Thursday, December 05, 2013

All best, Margaret Atwood

What a remarkable lady!

Last night I saw Margaret Atwood at the Rialto. One can't always be sure what one is going to get when an author makes an appearance; expectations aren't always properly set*, and so much depends on the author's personality, the venue, the crowd's energy. Chances were good this would be good. But Atwood was brilliant. I think she must always be brilliant. (I have seen her before, and she's always been brilliant.)

*I made the trek last week to see Chris Hadfield, but was disappointed to find it was a signing only — no reading, no musical number, no magic tricks I mean science experiments, just some dumb astronaut signing your book, I mean oh my gawd I shook an astronaut's hand and his handshake is so firm and he signed my book! But you see my point, I hope.

She started off singing, a hymn from The Year of the Flood. She is by no means an extraordinary singer, but she sings just fine, loud and proud. She actually sang! And cracked that some people really do tell her to keep her day job.

And she read, from MaddAddam, the recently released third book in the speculative trilogy that began with Oryx and Crake. I only started reading the book a few days ago, and in a happy coincidence, she read the section that I had just arrived at (she read pages 106 to 109).

And then she talked. With the very personable Sheila Heti (whose work I have not read, but I intend to someday). That's them in the picture above. (Really.) They chatted (well, mostly Peggy chatted, while Sheila prompted) about the power of storytelling, and what parts of the brain light up when engaging in narrative, indicating that it's a basic thing in humans, along with language, music, rhythm, not like algebra or reading for that matter.

Also edible body products (when the apocalypse comes, go to the spa), cats (everyone knows that one of the most useful things to do for a migraine is to put a purring cat on your head; science has yet to figure out how to keep it there), the future (and extrapolating toward it), Menippean satire (but the world is moving so fast, satire has to push farther to keep up), the Amazon drones (if she'd included that technology back in the day of Oryx and Crake, it would've been considered beyond belief), Archie comics, Northrop Frye, origin stories and the tendency to mythologize (which comic books and science fiction are particularly great at). And other stuff.

Oh, right, and a bit about the book: how God's Gardeners mix scripture, nature, and science with imperfect results; the nature of the Crakers (in their society there would never be a book by Sheila Heti called Women in Clothes); why Jimmy is reluctant to share his story — he cannot envisage a reader — contrasted with Toby, who can, which is hopeful.

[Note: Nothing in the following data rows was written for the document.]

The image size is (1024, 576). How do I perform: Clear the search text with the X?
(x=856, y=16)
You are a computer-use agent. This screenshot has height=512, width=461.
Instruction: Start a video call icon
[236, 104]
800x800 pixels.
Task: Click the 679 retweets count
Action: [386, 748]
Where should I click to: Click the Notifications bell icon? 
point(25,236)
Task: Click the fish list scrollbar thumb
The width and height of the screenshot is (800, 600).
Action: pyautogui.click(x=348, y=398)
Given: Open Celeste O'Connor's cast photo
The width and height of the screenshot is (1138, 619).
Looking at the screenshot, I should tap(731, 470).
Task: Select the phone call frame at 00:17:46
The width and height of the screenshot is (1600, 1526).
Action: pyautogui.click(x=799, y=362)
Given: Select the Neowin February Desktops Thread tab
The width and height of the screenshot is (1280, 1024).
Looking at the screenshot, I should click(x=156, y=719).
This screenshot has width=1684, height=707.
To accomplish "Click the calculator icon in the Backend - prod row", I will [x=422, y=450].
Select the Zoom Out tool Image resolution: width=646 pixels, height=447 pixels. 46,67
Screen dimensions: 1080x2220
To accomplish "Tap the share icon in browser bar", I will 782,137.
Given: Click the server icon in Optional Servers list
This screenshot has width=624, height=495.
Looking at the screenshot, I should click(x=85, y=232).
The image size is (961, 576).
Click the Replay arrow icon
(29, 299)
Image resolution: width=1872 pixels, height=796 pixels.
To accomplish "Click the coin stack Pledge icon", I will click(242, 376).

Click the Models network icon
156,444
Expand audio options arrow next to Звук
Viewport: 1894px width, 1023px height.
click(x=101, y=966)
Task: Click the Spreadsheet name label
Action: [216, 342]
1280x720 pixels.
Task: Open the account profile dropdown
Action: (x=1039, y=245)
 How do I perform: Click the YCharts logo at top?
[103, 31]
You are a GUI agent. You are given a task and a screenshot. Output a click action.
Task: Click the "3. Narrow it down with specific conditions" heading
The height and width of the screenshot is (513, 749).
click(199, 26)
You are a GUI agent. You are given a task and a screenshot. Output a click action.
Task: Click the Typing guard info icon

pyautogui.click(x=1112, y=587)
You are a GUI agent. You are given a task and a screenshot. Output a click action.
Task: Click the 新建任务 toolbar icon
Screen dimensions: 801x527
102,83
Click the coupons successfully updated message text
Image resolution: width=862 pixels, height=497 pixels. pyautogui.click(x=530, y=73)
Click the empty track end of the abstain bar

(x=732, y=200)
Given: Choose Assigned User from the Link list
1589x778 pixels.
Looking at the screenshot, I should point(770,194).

She entertained questions from the audience: She advised against hallucinogens as a writing aid, affirmed that social media is good for literacy (citing Smarter Than You Think), commented on Rob Ford (Toronto is paying for its great sin of puffed-uppedness), and scoffed at the idea of writing exercises (you mean like summer camp? let's pretend to be a triangle).

Also she said some smart things about the control (or lack thereof) the author has over the reader. You never know who your readers are going to be. A reader doesn't want to see Austen pulling the puppet strings; the reader would much rather sit and listen to Mr. Darcy. As for authors connecting with their audiences, well, isn't that what the book is for?

And she signed my book! (Which I must hurry up and finish reading this week.)

Check out Margaret Atwood's website; it will lead you to new and interesting places. Also, know that there's a MaddAddam app, the game Intestinal Parasites (which I'm downloading this very minute).